# Skinnfell Stamps



## Pigeon Lady (Apr 4, 2004)

Hey guys!

I've been busy making stamps!



I just got done uploading them at Etsy. You can see them here:

http://www.etsy.com/shop/IkkiPokki

I'm a bit dissapointed that Etsy doesn't let you open a private area. I wanted to make them exclusive to you guys for a while but they don't let you do that. Anyway, I've tried to price them as reasonable as possible. If you buy 5 or more for Skinfelle, I'll include a stamp with your initials and the year 2013 date to add a finishing touch to your work. 

At the moment there is only one of each stamp but I can make replicas ( well, as replica as you can get when hand carving) so if the one you like has already sold just let me know and I'll make another one "just for you" 

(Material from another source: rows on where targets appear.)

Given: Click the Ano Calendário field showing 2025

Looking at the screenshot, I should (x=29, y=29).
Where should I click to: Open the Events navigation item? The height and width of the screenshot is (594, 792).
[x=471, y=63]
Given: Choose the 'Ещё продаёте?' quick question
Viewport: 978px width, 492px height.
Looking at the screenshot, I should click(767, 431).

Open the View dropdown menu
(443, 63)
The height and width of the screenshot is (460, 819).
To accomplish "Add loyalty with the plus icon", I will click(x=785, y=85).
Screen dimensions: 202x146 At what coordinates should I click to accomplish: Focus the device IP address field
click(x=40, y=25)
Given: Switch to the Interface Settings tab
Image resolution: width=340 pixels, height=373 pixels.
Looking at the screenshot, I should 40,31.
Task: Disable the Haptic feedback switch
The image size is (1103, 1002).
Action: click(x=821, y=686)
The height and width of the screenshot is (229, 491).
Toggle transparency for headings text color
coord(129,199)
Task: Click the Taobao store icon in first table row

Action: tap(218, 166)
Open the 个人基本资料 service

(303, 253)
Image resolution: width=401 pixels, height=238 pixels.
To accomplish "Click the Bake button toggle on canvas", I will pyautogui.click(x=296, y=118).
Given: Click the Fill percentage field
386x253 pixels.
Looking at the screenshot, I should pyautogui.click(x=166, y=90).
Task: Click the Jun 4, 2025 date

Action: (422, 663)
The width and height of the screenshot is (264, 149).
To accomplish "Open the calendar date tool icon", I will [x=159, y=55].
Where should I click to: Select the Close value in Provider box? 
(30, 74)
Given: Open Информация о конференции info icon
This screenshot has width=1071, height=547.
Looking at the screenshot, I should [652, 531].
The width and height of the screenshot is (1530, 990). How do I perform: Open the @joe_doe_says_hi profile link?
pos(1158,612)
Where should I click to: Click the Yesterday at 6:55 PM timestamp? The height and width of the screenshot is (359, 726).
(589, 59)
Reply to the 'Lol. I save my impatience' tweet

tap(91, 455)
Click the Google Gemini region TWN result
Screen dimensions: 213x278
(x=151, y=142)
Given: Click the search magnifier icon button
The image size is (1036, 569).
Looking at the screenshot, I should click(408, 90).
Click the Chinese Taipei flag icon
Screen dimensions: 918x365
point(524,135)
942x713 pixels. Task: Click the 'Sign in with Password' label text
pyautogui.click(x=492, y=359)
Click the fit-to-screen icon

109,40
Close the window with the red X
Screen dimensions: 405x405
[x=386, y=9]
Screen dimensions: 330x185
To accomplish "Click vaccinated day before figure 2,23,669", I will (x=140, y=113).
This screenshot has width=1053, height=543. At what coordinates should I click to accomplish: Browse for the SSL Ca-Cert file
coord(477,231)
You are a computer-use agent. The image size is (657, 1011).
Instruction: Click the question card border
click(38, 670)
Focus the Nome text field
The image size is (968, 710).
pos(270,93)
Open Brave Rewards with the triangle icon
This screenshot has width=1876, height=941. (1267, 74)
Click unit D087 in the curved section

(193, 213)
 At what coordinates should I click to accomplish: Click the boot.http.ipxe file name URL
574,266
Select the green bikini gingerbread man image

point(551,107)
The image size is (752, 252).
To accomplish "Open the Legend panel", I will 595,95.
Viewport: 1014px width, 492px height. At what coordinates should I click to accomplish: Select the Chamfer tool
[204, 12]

Any major typos please inform me. It took forever to upload them all and I had both eyes in the same hole by the time I was finished.

Thanks for looking!

Pauline


----------



## AverageJo (Sep 24, 2010)

Those are really pretty!! Wonderful detail!! Wow....


----------



## Marchwind (May 10, 2002)

Wow! Those look great Pigeonlady!


----------



## Pigeon Lady (Apr 4, 2004)

Thanks so much for the nice comments. 

Sorry for not posting sooner, we've been without power for a while due to the weather. It's been pretty wild down here in the holler!


----------